> [SUPPLIED TEXT]
The 7 Habits of Highly Effective People


This was the first book on personal development I read about 20 years ago and am surprised how many times since it came up in conversation. I recently read a book called 'Turn the Ship Around' by L.David Marquet; who mentions Seven Habits a few times in there and how Stephen Covey actually visited the Sante Fe (Submarine in the book). I thought it was about time to read it again. I can with honesty say that I enjoyed it the second time as much as I can remember I enjoyed it the first time.

In short, the book is about how success encompasses a balance of personal and professional effectiveness. How before you can adopt the seven habits, you need to change your perception and interpretation of how the world works and how between what happens to you and your response to it is your freedom to choose that response.

We see the world, not as it is, but as we are conditioned to “see” it.

It describes how proactive people work on the things they can do something about. How management is doing things right; leadership is doing the right things.

The three most powerful points I took from the book were;

  1. To make relatively minor changes in your life, focus on your attitudes and behaviours.

  2. Think effectiveness with people and efficiency with things

  3. We see the world, not as it is, but as we are—or, as we are conditioned to see it

The 7 Habits of Highly Effective People are;

1) Be proactive

  • We’re in charge. We choose the scripts by which to live our lives. Use this self-awareness to be proactive and take responsibility for your choices.

> [SUPPLIED MATERIAL]
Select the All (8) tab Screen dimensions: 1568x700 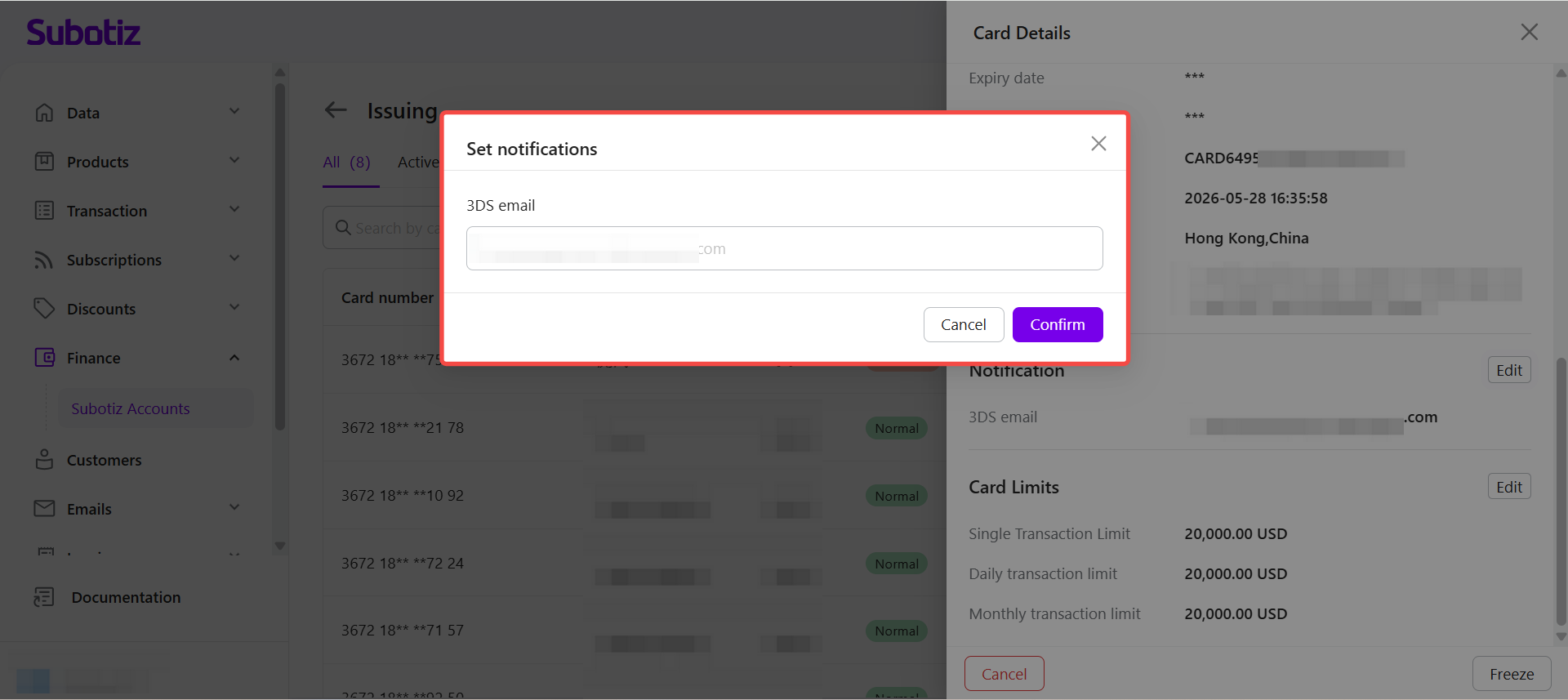pos(347,162)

> [PROBLEMS TO SOLVE]
**a)** Print the passage of the book review starting with "The three most" and going on through "for your choices.", word for word.
**b)** According to the book review, about how long ago did the writer first read the book?
**c)** Go on with the book review from its last sentence.
The lines above have no connection to the book review.

> [RESPONSES PER TASK]
**a)**
The three most powerful points I took from the book were;

  1. To make relatively minor changes in your life, focus on your attitudes and behaviours.

  2. Think effectiveness with people and efficiency with things

  3. We see the world, not as it is, but as we are—or, as we are conditioned to see it

The 7 Habits of Highly Effective People are;

1) Be proactive

  • We’re in charge. We choose the scripts by which to live our lives. Use this self-awareness to be proactive and take responsibility for your choices.

**b)** About 20 years ago.

**c)**
2) Begin with the end in mind

  • "It's incredibly easy to get caught up in an activity trap, in the busyness of life, to work harder and harder at climbing the ladder of success only to discover that it's leaning against the wrong wall." - Stephen Covey.

  • Start with a clear destination. That way, we can make sure the steps we’re taking are in the right direction.

3) Put first things first

  • We must have the discipline to prioritise our day-to-day actions based on what is most important, not what is most urgent.

  • In order to maintain the discipline and the focus to stay on track toward our goals, we need to have the willpower to do something when we don’t want to do it. We need to act according to our values rather than our desires or impulses at any given moment.

  • The challenge is not to manage time, but to manage ourselves." - Stephen Covey

  • The key is not to prioritize what’s on your schedule, but to schedule your priorities." - Stephen Covey

Think effectiveness with people and efficiency with things." - Stephen Covey

4) Think win/win

  • In order to establish effective interdependent relationships, we must commit to creating Win-Win situations that are mutually beneficial and satisfying to each party.

  • Another important factor in solving for Win-Win situations is maintaining an Abundance Mentality.

  • Abundance Mentality: The belief that there's plenty out there for everyone.

  • Most people operate with the Scarcity Mentality -- meaning they act as though everything is zero-sum (in other words, if you get it, I don’t). People with the Scarcity Mentality have a very hard time sharing recognition or credit and find it difficult to be genuinely happy about other people’s successes.

  • When it comes to interpersonal leadership, the more genuine our character is, the higher our level of pro-activity; the more committed we are to Win-Win, the more powerful our influence will be.

  • To achieve Win-Win, keep the focus on results, not methods; on problems, not people.

  • Lastly, the spirit of Win-Win can’t survive in an environment of competition. As an organisation, we need to align our reward system with our goals and values and have the systems in place to support Win-Win.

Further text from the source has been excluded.